I have been researching the relationship between emotion and facial expression, both to prepare for later facial animation, and to try to better understand how expressions affect a viewer for my project. Paul Ekman is a primary name in this area, having researched emotions and facial expression since the 1960s.

His research proved that facial expressions and their associated emotions are universal, in contrast to the previous idea proposed by researchers like Ray Birdwhistell that facial expressions were socially conditioned, and had to be learned like a language. In his book Emotions Revealed, he details two findings in particular made this clear – studies of people who were blind from birth showed they used the same facial expressions despite having never seen other people using them:

“If expressions do not need to be learned, then those who are born congenitally blind should manifest similar expressions to those of sighted individuals. A number of studies have been done over the past sixty years, and repeatedly that is what has been found, especially for spontaneous facial expressions.” (Ekman, 2003)

Additionally, studies of different cultures, e.g. America and Japan, showed that the same expressions occurred with the same emotions in different parts of the world (cultural differences in intentional inhibition of expression notwithstanding). This was then supported even further by studies of isolated cultures who had never been exposed to other cultural influences at all – again, emotions and their corresponding facial expressions matched those of the previous studies:

“If facial expressions are completely learned, then these isolated people should have shown novel expressions, ones we had never seen before. There were none. It was still possible that these familiar expressions might be signals of very different emotions. But while the films didn’t always reveal what happened before or after an expression, when they did, they confirmed our interpretations. If expressions signal different emotions in each culture, then total outsiders, with no familiarity with the culture, should not have been able to interpret the expressions correctly.” (Ekman, 2003)

For my project I need to understand what effect the expressions of a character have on an audience and why, in order to tailor the performances of the characters I’m modelling. The purpose of facial expressions is performative, in that they exist to convey information to another person. While expressions can actually affect how the person making them feels (Ekman notes how intentionally adopting a certain expression can create sensations of the associated emotion) they exist primarily to let another human being know one’s mood or response to a particular situation.

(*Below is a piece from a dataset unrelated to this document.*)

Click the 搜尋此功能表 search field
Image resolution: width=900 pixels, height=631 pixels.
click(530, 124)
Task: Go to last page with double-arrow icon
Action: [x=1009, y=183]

Ekman also outlines the qualities of an emotion, which are of interest to me in terms of effective character animation and audience empathy (emphasis mine):

• There is a feeling, a set of sensations that we experience and often are aware of.
• An emotional episode can be brief, sometimes lasting only a few seconds, sometimes much longer. If it lasts for hours, then it is a mood and not an emotion.
It is about something that matters to the person.
• We experience emotions as happening to us, not chosen by us.
• The appraisal process, in which we are constantly scanning our environment for those things that matter to us, is usually automatic. We are not conscious of our appraising, except when it is extended over time.
• There is a refractory period that initially filters information and knowledge stored in memory, giving us access only to what supports the emotion we are feeling. The refractory period may last only a few seconds, or it may endure for much longer.
We become aware of being emotional once the emotion has begun, when the initial appraisal is complete. Once we become conscious that we are in the grip of an emotion, we can reappraise the
situation.
• There are universal emotional themes that reflect our evolutionary history, in addition to many culturally learned variations that reflect our individual experience. In other words, we become emotional about matters that were relevant to our ancestors as well as ones we have found to matter in our own lives.
The desire to experience or not experience an emotion motivates much of our behavior.
An efficient signal—clear, rapid, and universal—informs others of how the emotional person is feeling.
(Ekman, 2003)

 

References
Ekman, P. (2003). Emotions revealed. 1st ed. New York: Times Books.